Daviesia benthamii

Scientific classification
- Kingdom: Plantae
- Clade: Tracheophytes
- Clade: Angiosperms
- Clade: Eudicots
- Clade: Rosids
- Order: Fabales
- Family: Fabaceae
- Subfamily: Faboideae
- Genus: Daviesia
- Species: D. benthamii
- Binomial name: Daviesia benthamii Meisn.
- Synonyms: Daviesia benthamii Meisn. subsp. benthamii; Daviesia incrassata var. benthamii (Meisn.) Domin;

= Daviesia benthamii =

- Genus: Daviesia
- Species: benthamii
- Authority: Meisn.
- Synonyms: Daviesia benthamii Meisn. subsp. benthamii, Daviesia incrassata var. benthamii (Meisn.) Domin

Species of flowering plant

Daviesia benthamii is a species of flowering plant in the family Fabaceae and is endemic to the west of Western Australia. It is an erect, bushy shrub with scattered, cylindrical, sharply pointed phyllodes, and yellow-orange and reddish-brown flowers.

==Description==
Daviesia benthamii is an erect, bushy shrub that typically grows to a height of 0.5–1 m and has smooth, rigid branchlets. Its leaves are reduced to scattered, cylindrical, sharply-pointed phyllodes, 10–80 mm long and 0.8–1.8 mm wide. The flowers are arranged in groups of up to five in leaf axils on a peduncle 0.5–4 mm long, each flower on a pedicel 1–7 mm long with oblong bracts 0.5–1 mm long at the base. The sepals are 2.5–3.5 mm long, the standard petal yellow with a red base and about 7 mm long, the wings orange-yellow with dull brown markings and 4.5–5.0 mm long, the keel dull red and about 4 mm long. Flowering occurs from July to September and the fruit is a flattened broadly egg-shaped or triangular pod 5–7 mm long.

==Taxonomy and naming==
Daviesia benthamii was first formally described in 1844 by Carl Meissner in Lehmann's Plantae Preissianae from specimens collected at the Swan River by James Drummond. The specific epithet (benthamii) honours George Bentham.

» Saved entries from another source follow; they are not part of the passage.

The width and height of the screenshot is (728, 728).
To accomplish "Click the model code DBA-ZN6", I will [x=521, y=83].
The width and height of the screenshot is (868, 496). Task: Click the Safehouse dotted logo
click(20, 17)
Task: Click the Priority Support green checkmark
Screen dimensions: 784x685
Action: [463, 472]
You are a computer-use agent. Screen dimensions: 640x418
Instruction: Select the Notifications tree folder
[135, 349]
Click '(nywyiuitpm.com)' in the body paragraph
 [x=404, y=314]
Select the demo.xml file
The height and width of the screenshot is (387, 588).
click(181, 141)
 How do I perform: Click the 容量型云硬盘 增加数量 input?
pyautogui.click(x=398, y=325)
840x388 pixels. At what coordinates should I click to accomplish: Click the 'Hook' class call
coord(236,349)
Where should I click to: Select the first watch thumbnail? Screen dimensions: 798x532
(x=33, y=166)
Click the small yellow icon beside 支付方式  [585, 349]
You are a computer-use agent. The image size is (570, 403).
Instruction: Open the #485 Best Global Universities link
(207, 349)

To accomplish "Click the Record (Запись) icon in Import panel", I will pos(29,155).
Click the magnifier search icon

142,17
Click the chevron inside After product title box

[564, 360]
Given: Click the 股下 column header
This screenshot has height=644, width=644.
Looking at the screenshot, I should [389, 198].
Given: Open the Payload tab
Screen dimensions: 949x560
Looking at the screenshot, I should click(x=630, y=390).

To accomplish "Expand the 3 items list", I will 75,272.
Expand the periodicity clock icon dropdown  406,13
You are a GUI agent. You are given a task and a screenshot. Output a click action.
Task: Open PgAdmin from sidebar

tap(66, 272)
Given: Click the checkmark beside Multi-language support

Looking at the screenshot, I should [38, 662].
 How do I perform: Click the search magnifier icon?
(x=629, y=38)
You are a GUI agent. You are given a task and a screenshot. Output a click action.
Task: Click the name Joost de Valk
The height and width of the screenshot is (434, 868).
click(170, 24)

==Distribution and habitat==
This species of pea grows in mallee, woodland and shrubland and occurs from the Ningaloo Coast to the Darling Range in the south to Merredin in the east, in the Avon Wheatbelt, Carnarvon, Coolgardie, Esperance Plains, Geraldton Sandplains, Jarrah Forest, Mallee, Swan Coastal Plain and Yalgoo biogeographic regions in the west of Western Australia.

==Conservation status==
Daviesia benthamii is classified as "not threatened" by the Government of Western Australia Department of Biodiversity, Conservation and Attractions.